For our experiments, the tools were run on an AMD 64-bit machine with 2.2 GHz core frequency. For each example, we imposed a time limit of 60 seconds (corresponding to the way tools are evaluated in the annual competition).

Experiments

In the following table, each row shows the behavior of the different tools on one example. The entry "YES" means that innermost termination of that example could be proved by the corresponding tool while "MAYBE" states that the tool gave up without success. Finally, "KILLED" indicates that the tool exceeded the given time limit by more than five seconds and was therefore killed. By clicking on the respective runtime, one can inspect the output produced by the tool. To load an example into our web interface, just click on the corresponding button in the first column.
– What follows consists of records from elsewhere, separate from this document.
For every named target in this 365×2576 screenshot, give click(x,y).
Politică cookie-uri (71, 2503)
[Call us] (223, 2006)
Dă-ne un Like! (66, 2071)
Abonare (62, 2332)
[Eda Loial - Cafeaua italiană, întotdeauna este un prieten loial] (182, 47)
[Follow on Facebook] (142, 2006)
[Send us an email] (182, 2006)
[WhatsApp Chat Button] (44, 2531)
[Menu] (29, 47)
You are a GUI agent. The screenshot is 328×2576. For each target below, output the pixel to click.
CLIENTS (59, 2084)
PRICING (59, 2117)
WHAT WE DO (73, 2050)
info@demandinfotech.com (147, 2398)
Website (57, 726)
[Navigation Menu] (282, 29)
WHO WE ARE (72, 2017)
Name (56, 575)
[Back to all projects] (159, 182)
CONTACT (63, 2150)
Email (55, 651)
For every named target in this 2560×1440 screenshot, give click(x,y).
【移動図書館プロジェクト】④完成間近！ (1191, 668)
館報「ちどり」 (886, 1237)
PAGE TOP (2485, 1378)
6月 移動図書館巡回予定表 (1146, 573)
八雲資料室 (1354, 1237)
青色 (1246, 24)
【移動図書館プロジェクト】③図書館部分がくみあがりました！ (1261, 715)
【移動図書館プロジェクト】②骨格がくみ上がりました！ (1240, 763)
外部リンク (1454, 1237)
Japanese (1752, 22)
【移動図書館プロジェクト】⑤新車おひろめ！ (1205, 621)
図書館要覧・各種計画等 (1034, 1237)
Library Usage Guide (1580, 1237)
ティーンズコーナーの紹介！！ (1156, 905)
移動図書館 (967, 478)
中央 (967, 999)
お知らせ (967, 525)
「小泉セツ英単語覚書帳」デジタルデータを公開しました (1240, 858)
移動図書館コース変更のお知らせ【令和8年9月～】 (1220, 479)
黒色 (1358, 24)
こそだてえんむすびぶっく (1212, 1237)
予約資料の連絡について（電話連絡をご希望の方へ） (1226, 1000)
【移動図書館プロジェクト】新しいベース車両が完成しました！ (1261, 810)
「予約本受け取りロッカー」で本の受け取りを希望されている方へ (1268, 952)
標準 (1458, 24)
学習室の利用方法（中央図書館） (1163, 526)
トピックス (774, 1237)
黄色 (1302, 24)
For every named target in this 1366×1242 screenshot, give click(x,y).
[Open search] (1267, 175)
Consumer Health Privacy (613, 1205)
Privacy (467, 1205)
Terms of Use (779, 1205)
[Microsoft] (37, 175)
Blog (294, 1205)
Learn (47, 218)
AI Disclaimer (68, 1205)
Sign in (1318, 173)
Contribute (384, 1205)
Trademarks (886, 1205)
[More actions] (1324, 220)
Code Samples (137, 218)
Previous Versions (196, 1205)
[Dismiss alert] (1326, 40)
Then you can run the new version of AProVE on the respective example yourself.

AProVE-Increasing		AProVE WST06		CiME 2.04		Jambox 2.0e		Matchbox-SatELite		MU-TERM 4.3		TEPARLA		TPA		TTTbox
YES	2.48	MAYBE	8.05	MAYBE	37.52	MAYBE	15.37	MAYBE	49.92	MAYBE	20.13	MAYBE	45.92	MAYBE	56.03	MAYBE	60.02
YES	2.25	MAYBE	6.14	MAYBE	19.73	MAYBE	12.27	MAYBE	53.84	MAYBE	0.41	MAYBE	33.29	MAYBE	50.64	MAYBE	60.02
YES	2.36	MAYBE	7.24	MAYBE	37.89	KILLED	65.00	MAYBE	50.70	MAYBE	20.15	MAYBE	44.66	MAYBE	56.12	MAYBE	60.02
YES	2.81	MAYBE	2.99	MAYBE	18.38	MAYBE	5.79	MAYBE	52.41	MAYBE	20.22	KILLED	65.00	MAYBE	56.87	MAYBE	58.33
YES	3.16	MAYBE	8.11	MAYBE	43.99	KILLED	65.00	MAYBE	57.78	MAYBE	20.36	KILLED	65.00	MAYBE	61.30	MAYBE	60.03
YES	3.88	KILLED	65.00	MAYBE	54.91	MAYBE	21.52	MAYBE	63.98	MAYBE	20.22	KILLED	65.00	MAYBE	61.30	MAYBE	60.02
YES	3.89	KILLED	65.00	KILLED	65.00	MAYBE	21.22	MAYBE	51.17	MAYBE	40.37	KILLED	65.00	MAYBE	62.33	MAYBE	60.02
YES	8.64	KILLED	65.00	MAYBE	40.97	MAYBE	14.90	MAYBE	60.07	MAYBE	20.23	KILLED	65.00	MAYBE	54.71	MAYBE	60.02
YES	2.60	MAYBE	8.96	MAYBE	27.70	KILLED	65.00	MAYBE	50.52	MAYBE	10.06	KILLED	65.00	MAYBE	52.48	MAYBE	60.02
YES	2.86	MAYBE	7.96	MAYBE	34.02	KILLED	65.00	MAYBE	49.34	MAYBE	10.06	KILLED	65.00	MAYBE	52.32	MAYBE	60.02
YES	2.58	MAYBE	34.43	MAYBE	21.79	KILLED	65.00	MAYBE	50.76	MAYBE	10.06	MAYBE	25.84	MAYBE	50.93	MAYBE	60.02
YES	13.82	KILLED	65.00	MAYBE	37.32	KILLED	65.00	MAYBE	58.36	MAYBE	10.12	KILLED	65.00	MAYBE	60.75	MAYBE	60.02
YES	3.14	MAYBE	5.38	MAYBE	54.80	MAYBE	23.18	MAYBE	53.49	MAYBE	20.44	KILLED	65.00	MAYBE	53.76	MAYBE	60.38
YES	32.06	MAYBE	36.91	KILLED	65.00	MAYBE	51.19	MAYBE	50.06	MAYBE	60.62	KILLED	65.00	MAYBE	57.97	MAYBE	60.02
YES	5.79	KILLED	65.00	KILLED	65.00	KILLED	65.00	MAYBE	52.46	MAYBE	50.64	KILLED	65.00	MAYBE	31.26	MAYBE	59.99
YES	3.31	KILLED	65.00	KILLED	65.00	MAYBE	53.51	MAYBE	55.16	MAYBE	20.31	MAYBE	37.93	MAYBE	60.05	MAYBE	59.99
YES	7.98	KILLED	65.00	MAYBE	54.98	KILLED	65.00	MAYBE	50.43	MAYBE	20.23	MAYBE	39.10	MAYBE	64.77	MAYBE	59.99

Except for the AProVE version containing our new contributions, none of the tools is able to solve any of these examples. To determine if the time limit was an issue for the other tools, we re-ran the experiment with a time limit of 10 minutes. This led to the same results.